# Private Medical Universities or Public in Lahore?



## sapphires (May 27, 2013)

Are private medical universities better or government ones in Lahore? Because I've heard people say that some private ones are better than any government medical universities. The facilities, the teaching, etc and overall. 
Can you tell me which one is better, keeping aside the expenses? 
Thank you very much.


----------



## red rose (Oct 29, 2011)

obviously gov. med colgs are far far better than private medical colleges.....


----------



## red rose (Oct 29, 2011)

during first n sec year .... anatomy is the main headache n all gov. colfs have cadaver plus body parts availability throughout the year .... but in private medical colleges u ve to work on demies.... there are cadavers but u cant even touch them.... merely u can watch em....


----------



## red rose (Oct 29, 2011)

then in 3rd year n onwards.... medical orientation starts .... the gov. hospitals are fully established with all departments working like ent... derma.... surgery... neuro etc.... u can ve a full grip n understanding over the fields u want to.... we


----------



## red rose (Oct 29, 2011)

i m a first year student and i hzve been in 2 operation just as a seeker .... u can go there anytime to learn anything u want to..... being a gov. medical student is hell times better than being a private student ..... private students have to work harder than us, pay 50 times more fee thab us , but at the end of time we are preferred over them....... its a bitter fact indeed....


----------



## red rose (Oct 29, 2011)

we ve many foreign students from china , maracius, srilanka, germany , scotland, dubai etc all are on self finance but they say that our colleges are famous through out the world so they prefer to come over here. .....


----------



## red rose (Oct 29, 2011)

http://mycomsats.com/blogs/top-5-medical-colleges-in-pakistan/


----------



## sapphires (May 27, 2013)

red rose said:


> Top 5 Medical Colleges in Pakistan


Thank you very much for your help.


----------



## red rose (Oct 29, 2011)

so whts ur decision now?


----------



## sapphires (May 27, 2013)

red rose said:


> so whts ur decision now?


I have to apply in both government and private universities because as an A level student, it becomes very hard to get into government unis, so I have to keep private unis as back up.
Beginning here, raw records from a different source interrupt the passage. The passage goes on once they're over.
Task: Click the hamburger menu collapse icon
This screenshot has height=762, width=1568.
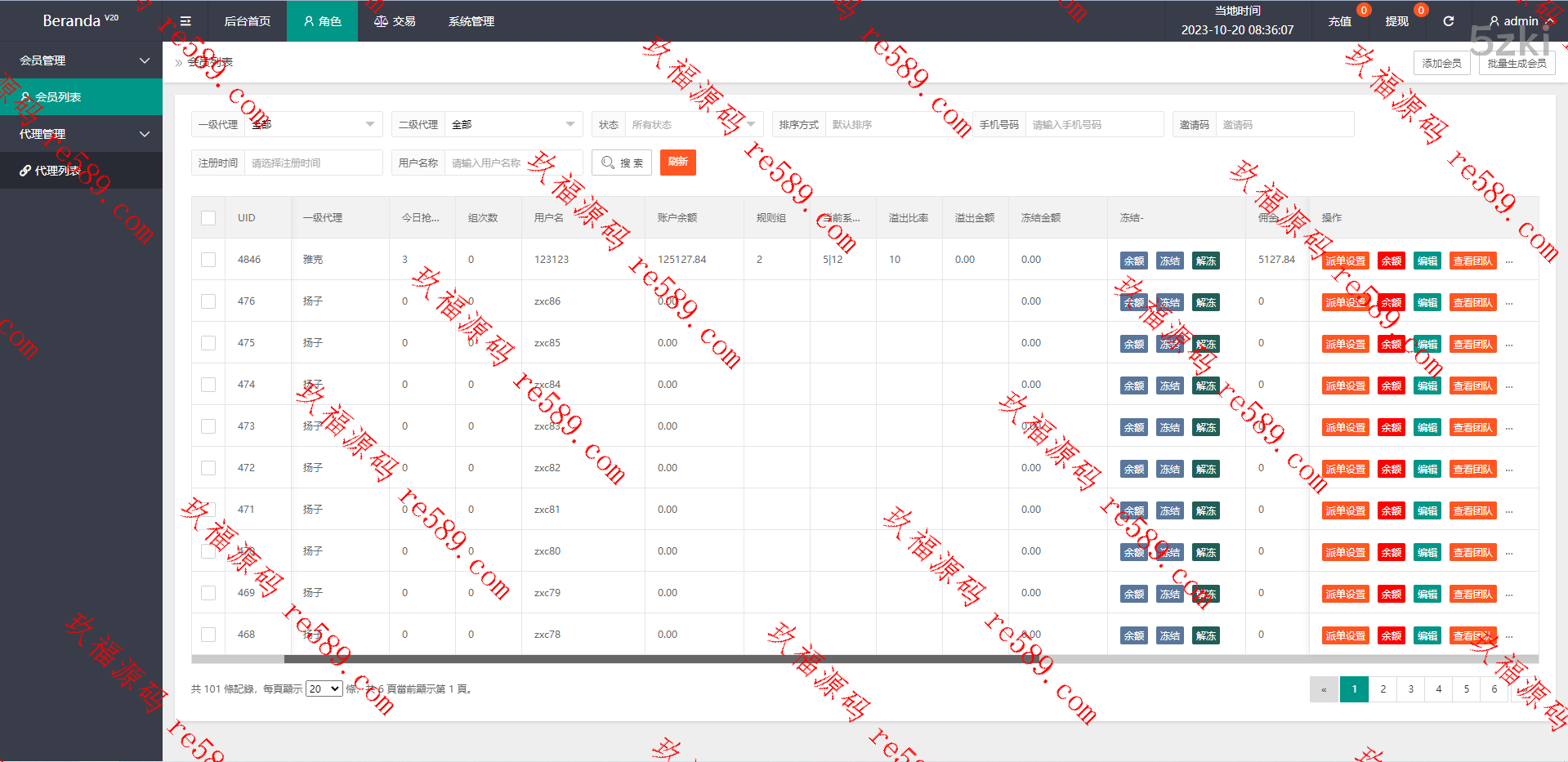Action: pos(185,21)
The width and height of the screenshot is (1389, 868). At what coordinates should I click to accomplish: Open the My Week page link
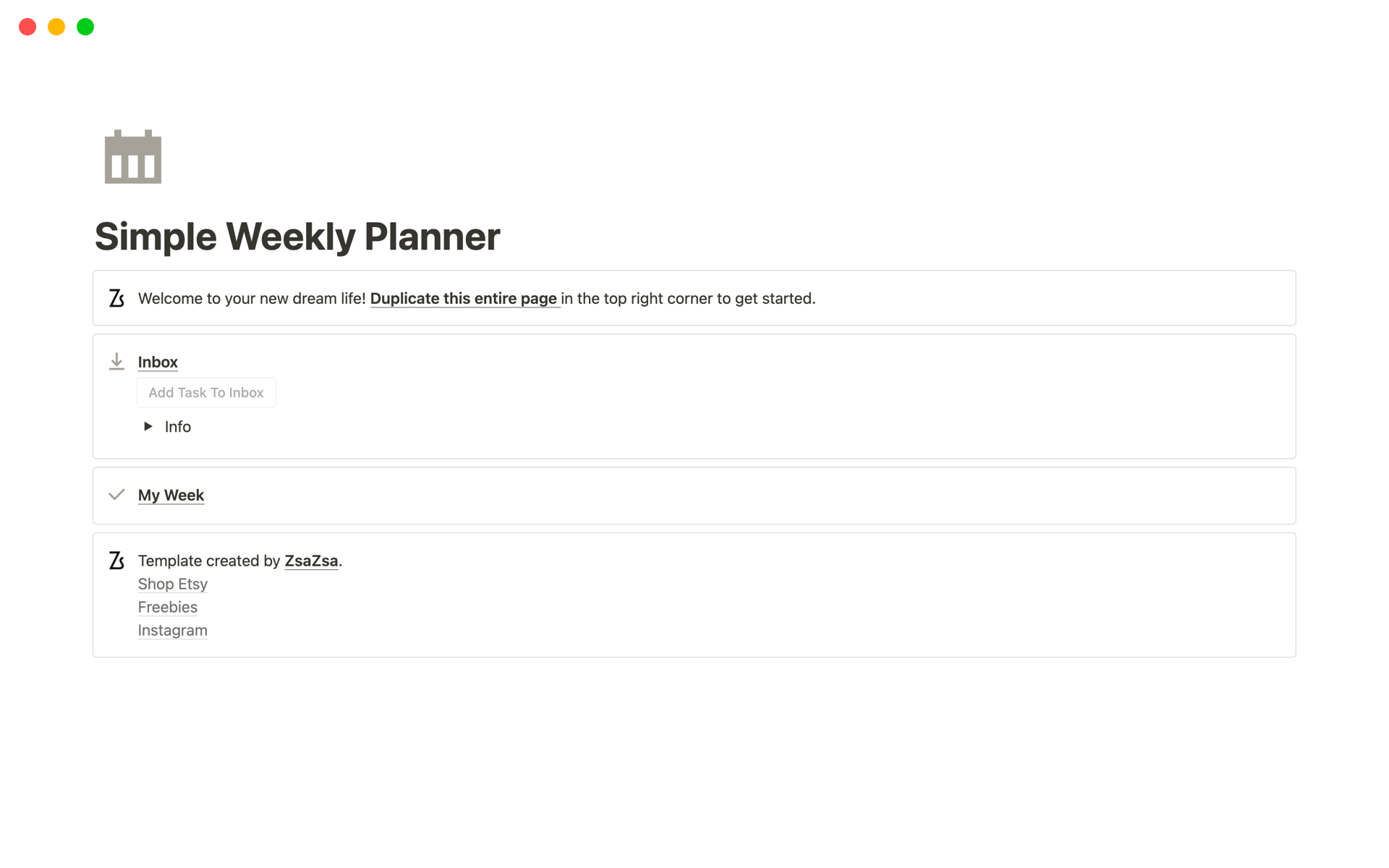(x=171, y=495)
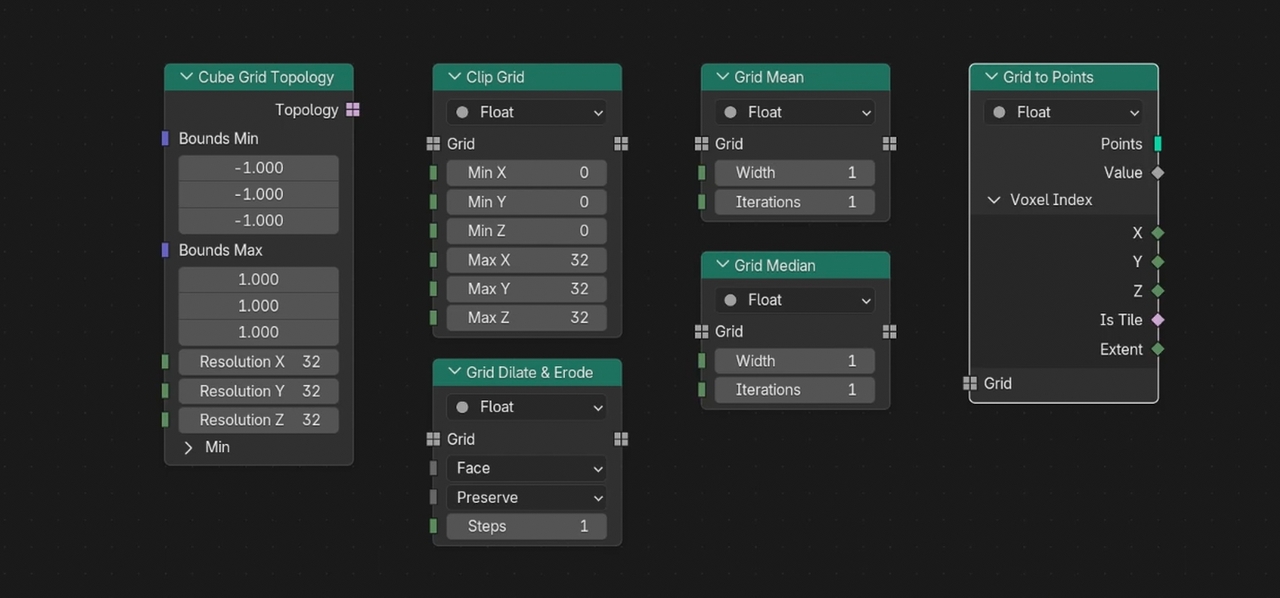Image resolution: width=1280 pixels, height=598 pixels.
Task: Click the Is Tile output socket on Grid to Points
Action: click(1158, 320)
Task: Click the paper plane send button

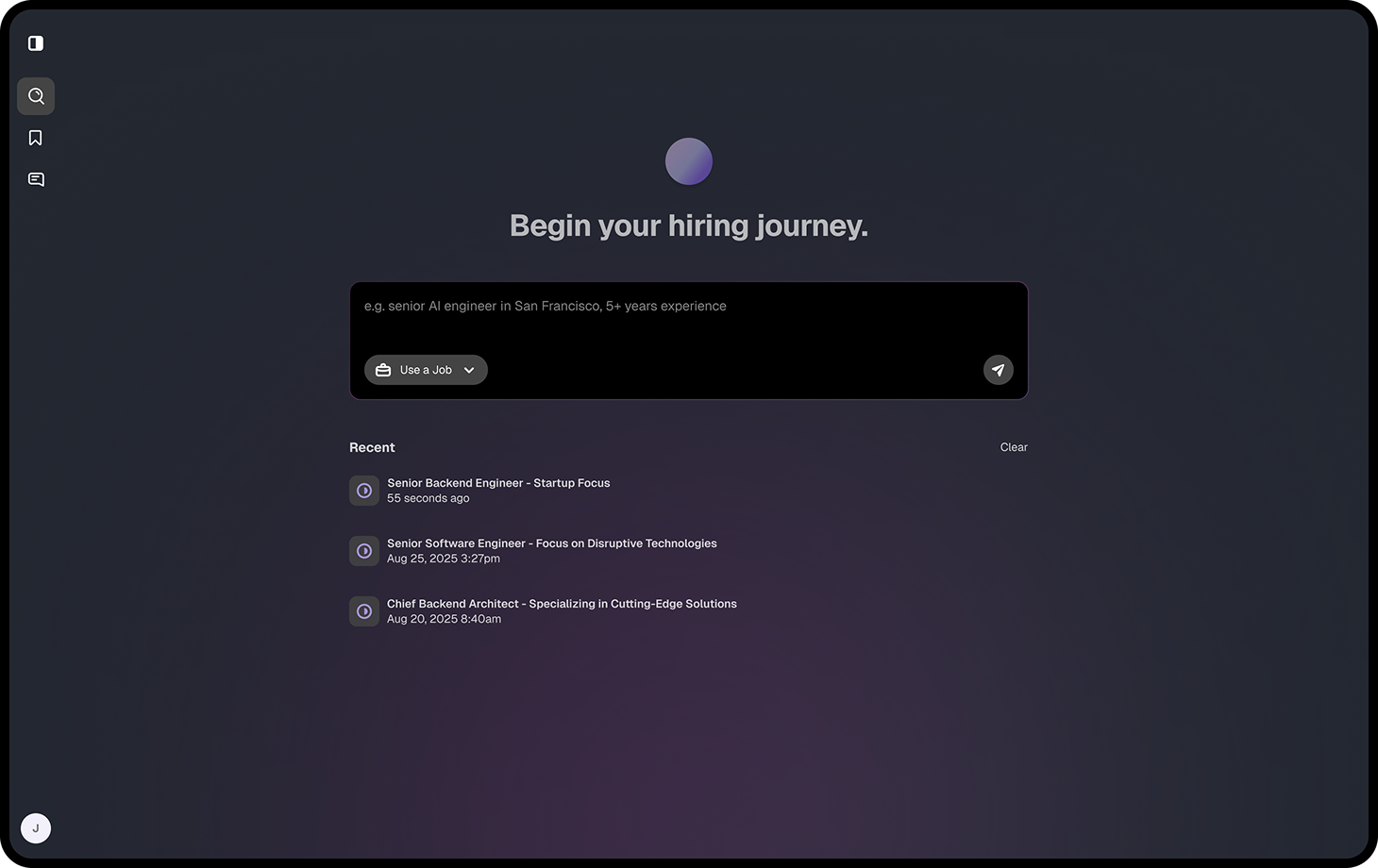Action: point(998,370)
Thank you so much for your input because it definitely cleared things for me.


----------



## robotsyntex (Jun 5, 2013)

by the way A level students always have upper hand in english,chem and physics. so if we see overall facts & figures A level wins


----------



## red rose (Oct 29, 2011)

but there re just a handful of a levels in med. colgs of government.....


----------



## sapphires (May 27, 2013)

red rose said:


> but there re just a handful of a levels in med. colgs of government.....


Yes, exactly. 
A level students are at a disadvantage when it comes to government admissions.


----------



## red rose (Oct 29, 2011)

yup because of deduction in equivalence


----------



## annie khan (Nov 10, 2012)

red rose said:


> we ve many foreign students from china , maracius, srilanka, germany , scotland, dubai etc all are on self finance but they say that our colleges are famous through out the world so they prefer to come over here. .....


in which medical college u study ?


----------



## red rose (Oct 29, 2011)

fjmc lhr


----------



## annie khan (Nov 10, 2012)

Superrrrrrrrr 
I wish I will be in college as your junior


----------



## red rose (Oct 29, 2011)

then best of luck.... n Insha Allah u will be.....


----------